Using Python for data science is usually a great experience, but if you’ve ever worked with pandas or GeoPandas, you may have noticed that they use only a single core of your processor. Especially on larger machines, that is a bit of a sad situation.
Developers came up with many solutions to scale pandas, but the one that seems to take the lead is Dask. Dask (specifically
dask.dataframe as Dask can do much more) creates a partitioned data frame, where each partition is a single
pandas.DataFrame. Each of them can be then processed in parallel and combined when necessary. On top of that, the whole pipeline can be scaled to a cluster of machines and can deal with out-of-core computation, i.e. with datasets that do not fit the memory.
Today, we announce the release of Dask-GeoPandas 0.1.0, a new Python package that extends
dask.dataframe in the same way GeoPandas extends pandas, bringing the support for geospatial data to Dask. That means geometry columns and spatial operations but also spatial partitioning, ensuring that geometries that are close in space are within the same partition, necessary for efficient spatial indexing.
The project has been in development for quite some time.
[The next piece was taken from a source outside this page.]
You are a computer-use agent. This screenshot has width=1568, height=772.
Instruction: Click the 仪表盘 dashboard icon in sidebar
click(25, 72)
The original exploration of bridging Dask and GeoPandas started almost 5 years ago by Matt Rocklin, the author of Dask. Later, in 2020, Julia Signell revised the idea and created the foundations of the current project. Since then, GeoPandas maintainers have taken over and led the recent development.
What is awesome about Dask-GeoPandas? First, you can do your spatial analysis in parallel, making sure all available resources are used (no more sad idle cores!), turning your workflow into faster and more efficient ones. You can also use Dask-GeoPandas to process data that do not fit your machine’s memory as Dask comes with a support of out-of-core computation. Finally, you can distribute the work across many machines in a cluster. And all that with almost the same familiar GeoPandas APIs.
The latest evolution of underlying libraries powering GeoPandas ensures that it is efficient in terms of utilisation of resources but also performant within each partition. For example, unlike GeoPandas, where the use of
pygeos, a new vectorised interface to GEOS is optional, Dask-GeoPandas requires it. Similarly, it depends on
pyogrio, a vectorised interface to GDAL, to read geospatial file formats.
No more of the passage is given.